Stored data entries.
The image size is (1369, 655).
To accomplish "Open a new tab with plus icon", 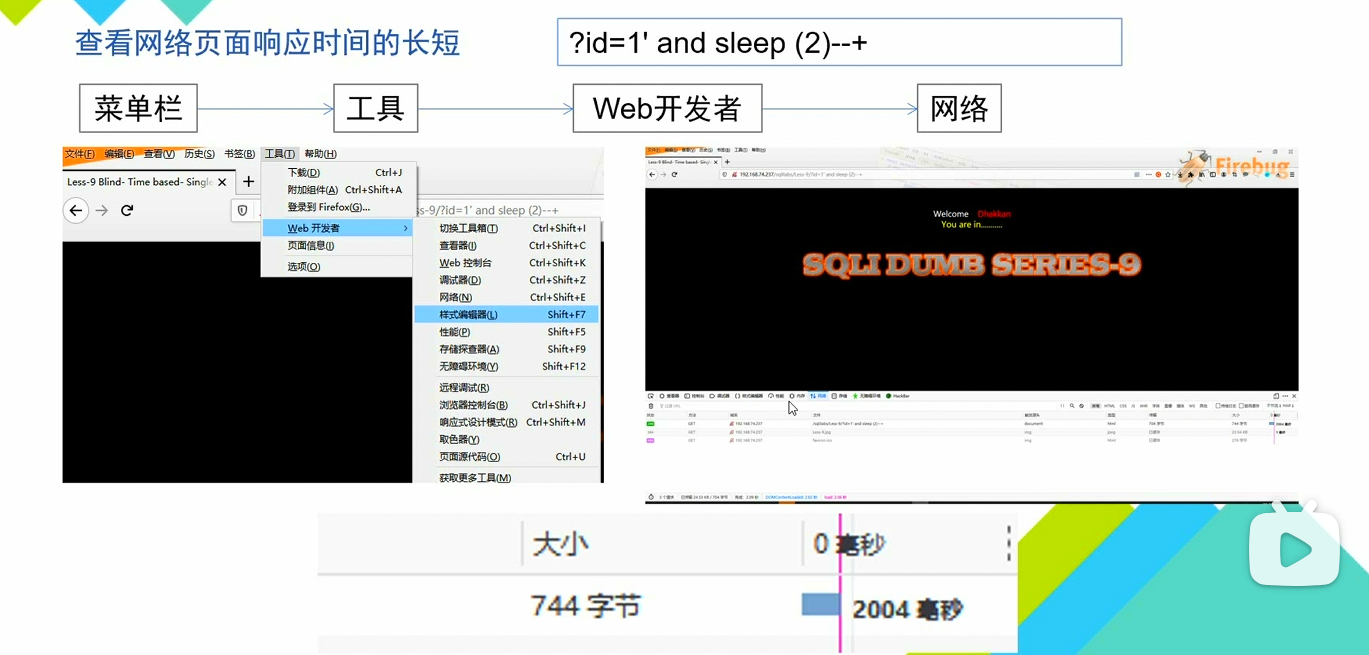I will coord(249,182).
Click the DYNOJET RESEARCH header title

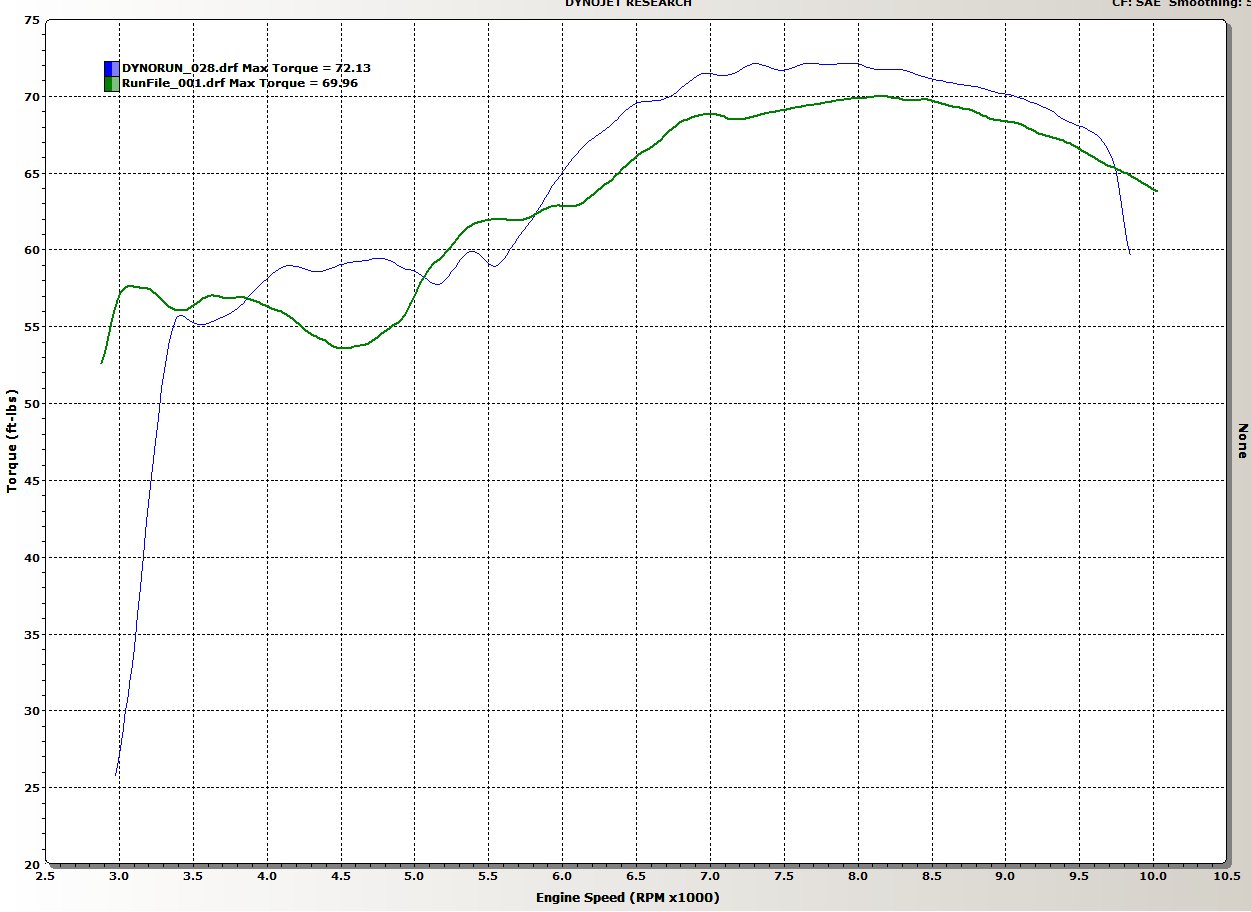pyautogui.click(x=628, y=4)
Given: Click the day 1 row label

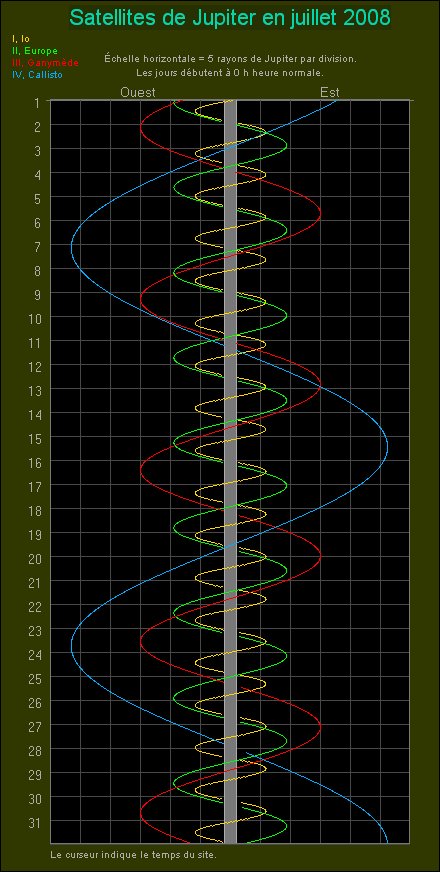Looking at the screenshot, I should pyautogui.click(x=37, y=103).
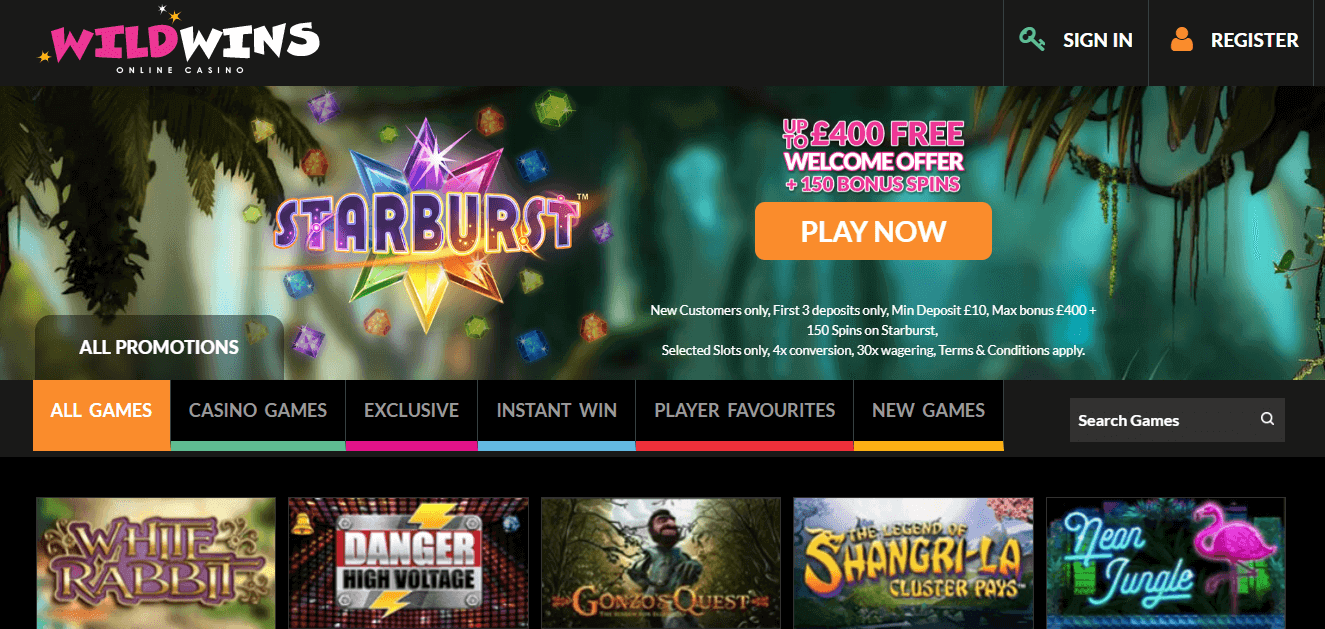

Action item. Please return exactly, and only, the lines from the one containing "Click the DYNOJET RESEARCH header title" through the end of the records, with both end lines kept and every picture dropped.

Response to the exercise.
Click the DYNOJET RESEARCH header title

pyautogui.click(x=628, y=4)
Given: Click the day 1 row label

Looking at the screenshot, I should pyautogui.click(x=37, y=103).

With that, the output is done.